I have an output file with a series of values. Some of these are high precision values...

1.05200D+09 1.05200D+09 9.94376D+31 3.66754D+10 7.52265D+31 7.52265D+31 4.99722-235

I want to read these into my Python program, maintaining the level of precision as much as possible.

Most of this is straight forward; I can look for the sign (+ or -) and the D, etc.

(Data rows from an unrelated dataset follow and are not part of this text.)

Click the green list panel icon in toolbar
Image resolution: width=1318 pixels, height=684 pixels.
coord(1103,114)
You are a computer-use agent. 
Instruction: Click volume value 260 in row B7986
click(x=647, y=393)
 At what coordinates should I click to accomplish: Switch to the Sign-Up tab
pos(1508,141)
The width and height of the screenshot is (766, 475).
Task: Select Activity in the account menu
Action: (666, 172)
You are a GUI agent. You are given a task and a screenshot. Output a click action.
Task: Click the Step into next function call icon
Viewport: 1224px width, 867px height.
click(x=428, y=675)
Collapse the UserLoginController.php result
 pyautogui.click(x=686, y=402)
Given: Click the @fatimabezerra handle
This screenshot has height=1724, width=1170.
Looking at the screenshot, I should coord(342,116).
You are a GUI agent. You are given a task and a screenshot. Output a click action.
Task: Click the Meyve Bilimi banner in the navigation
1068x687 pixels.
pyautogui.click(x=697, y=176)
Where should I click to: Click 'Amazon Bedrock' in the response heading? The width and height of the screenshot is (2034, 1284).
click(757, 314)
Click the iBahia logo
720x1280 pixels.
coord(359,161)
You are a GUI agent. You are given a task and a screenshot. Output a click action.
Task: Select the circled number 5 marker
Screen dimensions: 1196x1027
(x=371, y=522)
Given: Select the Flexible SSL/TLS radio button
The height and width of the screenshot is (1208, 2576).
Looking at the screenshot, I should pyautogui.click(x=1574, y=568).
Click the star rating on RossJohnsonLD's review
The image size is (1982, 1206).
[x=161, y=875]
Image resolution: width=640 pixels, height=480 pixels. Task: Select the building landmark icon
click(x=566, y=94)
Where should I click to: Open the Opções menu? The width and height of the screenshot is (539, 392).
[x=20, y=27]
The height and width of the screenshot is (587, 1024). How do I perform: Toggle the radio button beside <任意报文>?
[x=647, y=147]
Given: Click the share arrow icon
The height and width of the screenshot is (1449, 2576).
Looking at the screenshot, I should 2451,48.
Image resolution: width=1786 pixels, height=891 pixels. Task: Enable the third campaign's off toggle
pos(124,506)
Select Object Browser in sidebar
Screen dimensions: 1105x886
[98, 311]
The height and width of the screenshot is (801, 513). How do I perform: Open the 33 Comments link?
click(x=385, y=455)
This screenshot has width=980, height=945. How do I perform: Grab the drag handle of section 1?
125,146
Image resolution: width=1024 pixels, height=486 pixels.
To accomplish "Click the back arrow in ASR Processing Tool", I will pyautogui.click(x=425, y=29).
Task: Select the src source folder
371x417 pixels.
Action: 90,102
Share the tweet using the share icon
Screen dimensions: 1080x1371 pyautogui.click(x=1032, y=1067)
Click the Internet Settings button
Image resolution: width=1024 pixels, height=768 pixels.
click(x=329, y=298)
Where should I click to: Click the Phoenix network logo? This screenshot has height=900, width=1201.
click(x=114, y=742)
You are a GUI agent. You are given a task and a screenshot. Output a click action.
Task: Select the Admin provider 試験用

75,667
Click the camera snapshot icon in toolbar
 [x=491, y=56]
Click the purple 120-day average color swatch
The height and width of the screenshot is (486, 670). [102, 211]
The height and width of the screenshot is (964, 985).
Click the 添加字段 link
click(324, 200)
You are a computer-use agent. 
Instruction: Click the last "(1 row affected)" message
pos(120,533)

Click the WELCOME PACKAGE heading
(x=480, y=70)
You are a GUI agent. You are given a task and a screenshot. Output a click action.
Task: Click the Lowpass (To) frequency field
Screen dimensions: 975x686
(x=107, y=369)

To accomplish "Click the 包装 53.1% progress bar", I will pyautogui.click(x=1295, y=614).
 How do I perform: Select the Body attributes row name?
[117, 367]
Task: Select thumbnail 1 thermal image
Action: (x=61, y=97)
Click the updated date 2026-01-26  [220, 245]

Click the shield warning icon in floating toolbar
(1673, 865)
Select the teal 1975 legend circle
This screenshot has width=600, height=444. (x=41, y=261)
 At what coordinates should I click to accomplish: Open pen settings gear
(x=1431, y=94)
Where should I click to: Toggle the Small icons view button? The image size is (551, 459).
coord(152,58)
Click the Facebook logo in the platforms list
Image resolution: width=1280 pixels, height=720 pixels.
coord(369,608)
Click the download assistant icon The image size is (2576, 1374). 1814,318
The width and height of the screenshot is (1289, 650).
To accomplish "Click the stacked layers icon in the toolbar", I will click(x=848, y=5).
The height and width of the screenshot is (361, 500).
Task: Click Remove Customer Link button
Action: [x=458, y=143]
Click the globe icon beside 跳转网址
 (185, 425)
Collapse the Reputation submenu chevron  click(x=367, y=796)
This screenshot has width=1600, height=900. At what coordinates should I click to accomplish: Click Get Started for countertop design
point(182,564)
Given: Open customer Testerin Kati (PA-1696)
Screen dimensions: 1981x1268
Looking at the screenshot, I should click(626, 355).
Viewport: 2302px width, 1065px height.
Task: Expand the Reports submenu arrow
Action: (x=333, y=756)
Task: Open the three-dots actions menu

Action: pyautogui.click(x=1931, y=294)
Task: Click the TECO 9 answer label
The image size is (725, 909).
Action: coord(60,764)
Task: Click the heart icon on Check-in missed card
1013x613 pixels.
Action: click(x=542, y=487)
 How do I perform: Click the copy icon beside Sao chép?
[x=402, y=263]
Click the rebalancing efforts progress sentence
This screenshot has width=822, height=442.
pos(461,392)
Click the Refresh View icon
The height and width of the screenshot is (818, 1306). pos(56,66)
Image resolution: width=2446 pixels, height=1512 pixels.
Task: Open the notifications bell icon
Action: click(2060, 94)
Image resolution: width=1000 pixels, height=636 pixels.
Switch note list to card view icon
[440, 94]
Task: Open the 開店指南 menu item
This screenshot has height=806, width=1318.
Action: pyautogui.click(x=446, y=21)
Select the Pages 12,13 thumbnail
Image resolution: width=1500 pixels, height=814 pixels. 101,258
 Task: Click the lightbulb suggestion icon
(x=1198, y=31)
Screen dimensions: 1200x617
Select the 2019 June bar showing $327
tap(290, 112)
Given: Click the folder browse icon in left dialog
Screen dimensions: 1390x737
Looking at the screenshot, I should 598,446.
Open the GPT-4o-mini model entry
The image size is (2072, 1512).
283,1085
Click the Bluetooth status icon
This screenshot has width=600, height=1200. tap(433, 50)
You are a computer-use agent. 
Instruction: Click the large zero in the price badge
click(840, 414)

However, I am then wondering about how to store the values within Python. Simply taking each mantissa and multiplying it by 10 to the power of the exponent would work, but would Python be capable of holding such a small value as 4.99722-235 or as large as 1.01137D+34 (or larger)?

Always nice to post a question, then solve it because the problem never feels so isolated!

Doing exactly as I have stated and I have maintained the accuracy required.

def convert(oldValue):
	if oldValue.find('D') != -1:
		mantissa = float(oldValue[0: oldValue.find('D')])
	else:
		if oldValue.find('+') != -1:
			mantissa = float(oldValue[0: oldValue.find('+')])
			
		else:
			mantissa = float(oldValue[0: oldValue.find('-')])
			
	if oldValue.find('+') != -1:
		exponent = int(oldValue[oldValue.find('+'):])
	else:
		exponent = int(oldValue[oldValue.find('-'):])
	
	newValue = mantissa * (math.pow(10, exponent))

    return newValue

RE: Precision conversion - deanhystad - Oct-12-2022

Those are not high precision values. There should be no need to do anything special to read the values other than convert the "D" to an "e", and then use float() to convert the modified string to a number.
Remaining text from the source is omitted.